_REQUIRED ACTIONS_
- A) In the report on the KFH earnings call, what does the speaker point to as support for expecting higher growth in 2019? Answer in one to three sentences.
- B) Carry on the report about the KFH second quarter earnings call from the point where it stops.

_PASSAGE SHOWN_
=-=-=-=-=
Management presents overview of Kuwait's operating environment

KUWAIT: KFH management team during the conference call

KUWAIT: Kuwait Finance House (KFH) held a webcast on its earnings on July 30 in which speakers from KFH executive management Mazin Al-Nahedh, Group Chief Executive Officer, Shadi Zahran, Group Chief Financial Officer and Fahad Al-Mukhaizeem, Group Chief Strategy Officer attended. Fawaz Al-Sirri moderated the conference.

While welcoming the participants to the second quarter 2018 earnings conference call for Kuwait Finance House Group, Fahad Al-Mukhaizeem highlighted the Kuwait operating environment with an overview of KFH and the second quarter business highlights.

"We'll also share with you KFH's strategy, as well as the second quarter financial results," he said.

Looking at Kuwait economic indicators the GDP value is expected to slightly increase by year end with expectations of higher growth in 2019 especially with oil prices closing near the 75-dollar range almost 18 percent above last year's close. Central Bank of Kuwait held its benchmark interest rates at a 3 percent following the last US Federal reserve rate hike. Fitch also affirmed Kuwait's sovereign rating at AA, he said.
=-=-=-=-=
_Records locating words and elements_
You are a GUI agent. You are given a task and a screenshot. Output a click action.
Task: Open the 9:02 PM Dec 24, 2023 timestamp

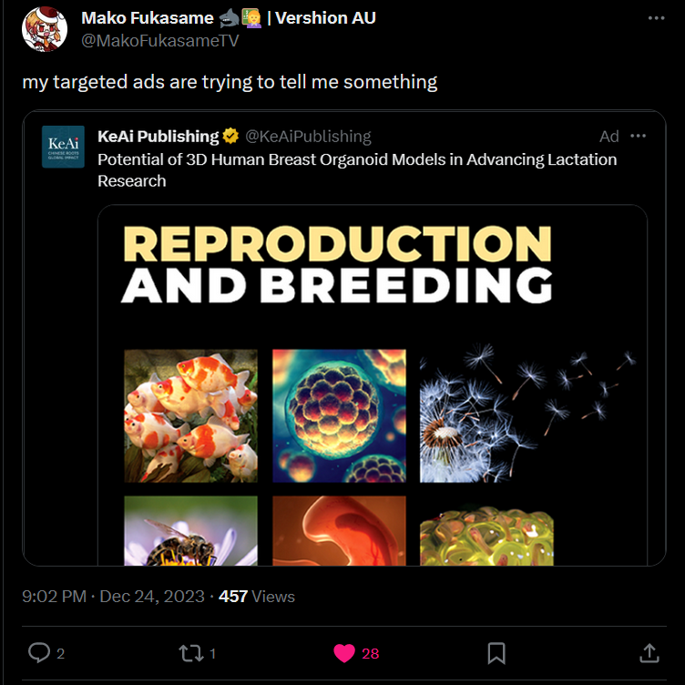pyautogui.click(x=116, y=597)
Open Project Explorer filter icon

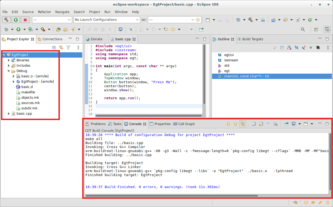(x=68, y=47)
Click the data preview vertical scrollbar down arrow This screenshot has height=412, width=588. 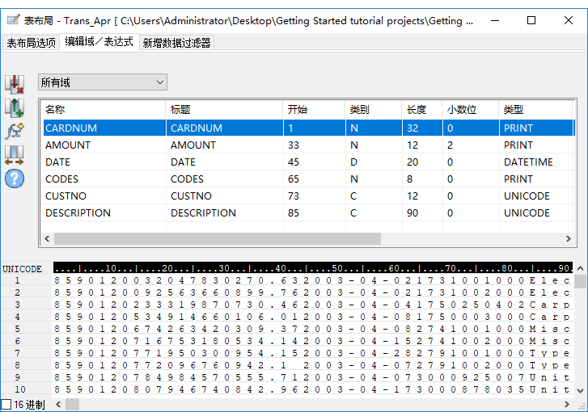[580, 390]
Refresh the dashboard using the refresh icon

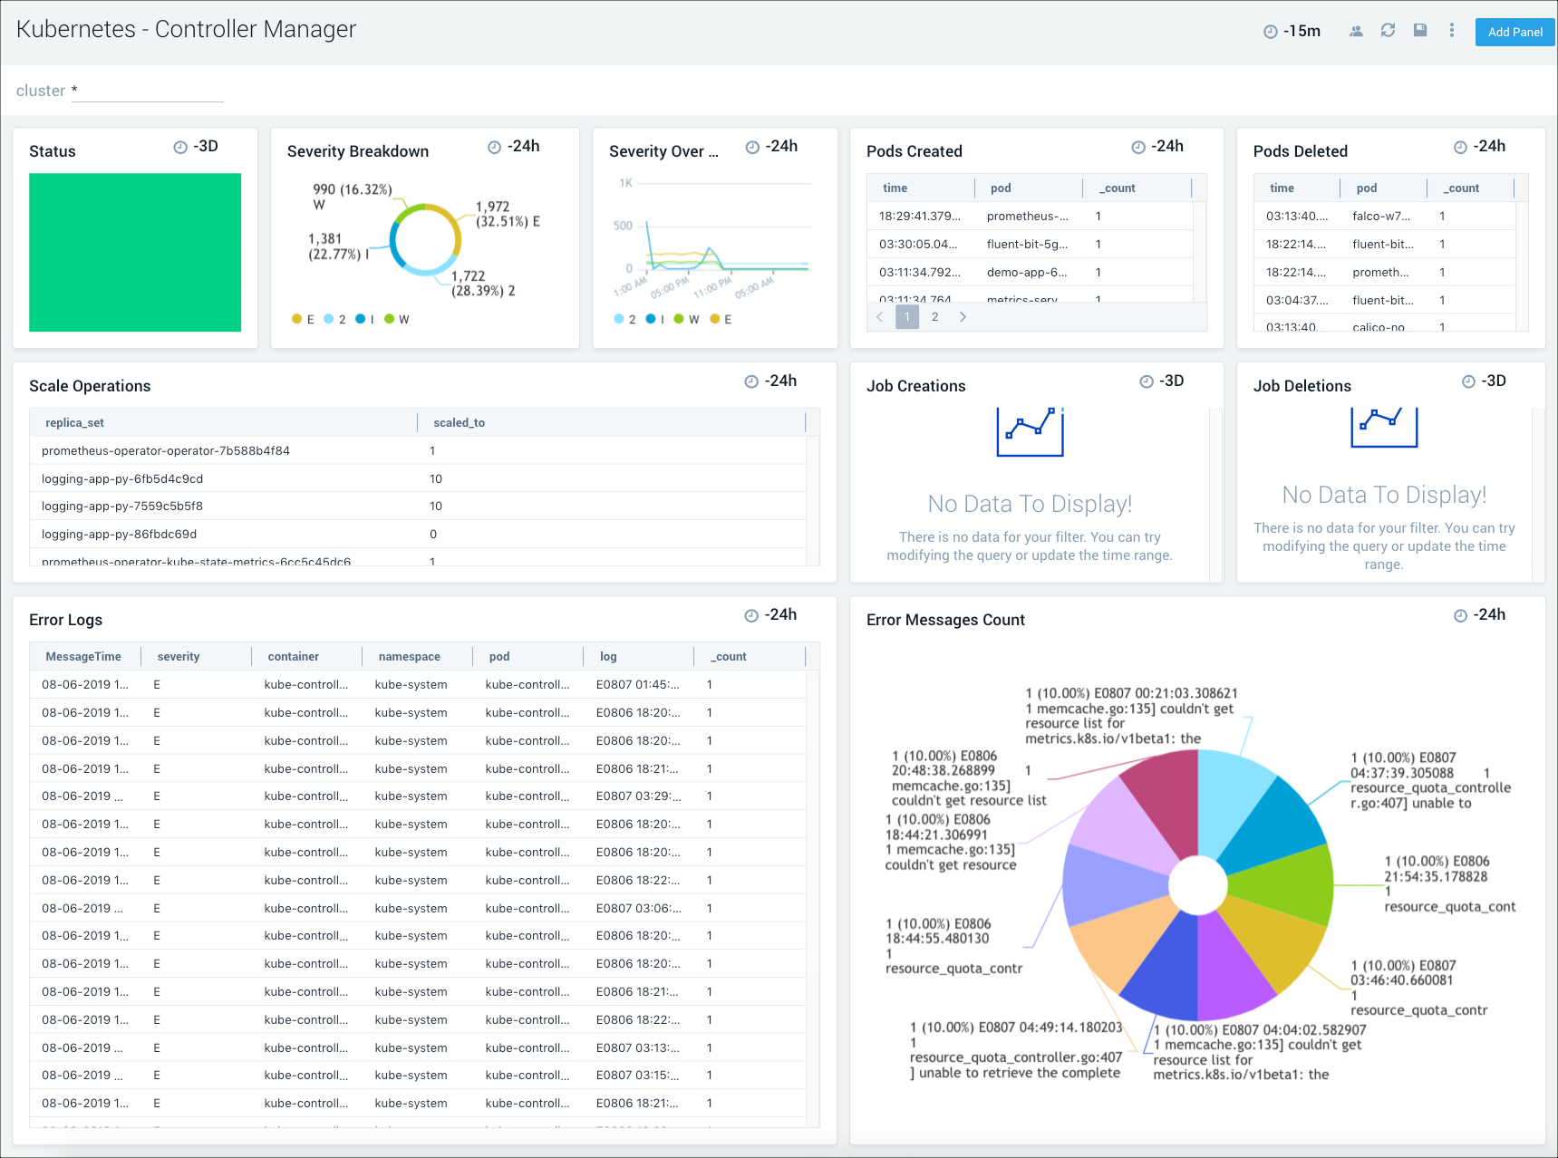(1389, 30)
=-=-=-=-=
_FINAL RESULTS_
- A) He points to oil prices, which were closing near the 75-dollar range, almost 18 percent above the previous year's close.

- B)
Overview

As an overview of Kuwait Finance House Group, the bank maintains either the top or second position between competitors within the local or regional markets. Being the first and largest Sharia-compliance bank in Kuwait, it is the second largest in the world by assets. In terms of our geographical diversification, we have 399 branches in Turkey, 59 in Kuwait, 14 in Malaysia, 10 in Bahrain, 5 in Germany and 1 in Saudi Arabia.

As part of KFH strengths going forward in addition to the long relationship and large customer base, we have long-term agreements with key partners such as Microsoft to keep our system up to date and to gain the latest technology solutions which reflect positively on our customer service delivery. And this is in line with a variety of other contracts with international IT solution providers.

For the key business highlights, we've launched a variety of services to benefit the Youth segment in Kuwait, who are considered to be the driving force for the future success of Kuwaiti society. In addition to upgrading the group level websites for our subsidiaries including Bahrain, using the latest technologies. KFH continues its strong support and sponsorship for its CSR activities.

Financial performance

Highlighting the financial performance for the first half 2018 of KFH, Group CEO Mazin Al-Nahedh said net profits to shareholders reached KD 95.22 million for the first half of 2018 compared to KD 81.64 million for the same period last year an increase of 16.6 percent. Y-o-Y.

Total financing income for H1 this year reached KD 424.14 million a growth of 22.2 percent compared to the same period last year.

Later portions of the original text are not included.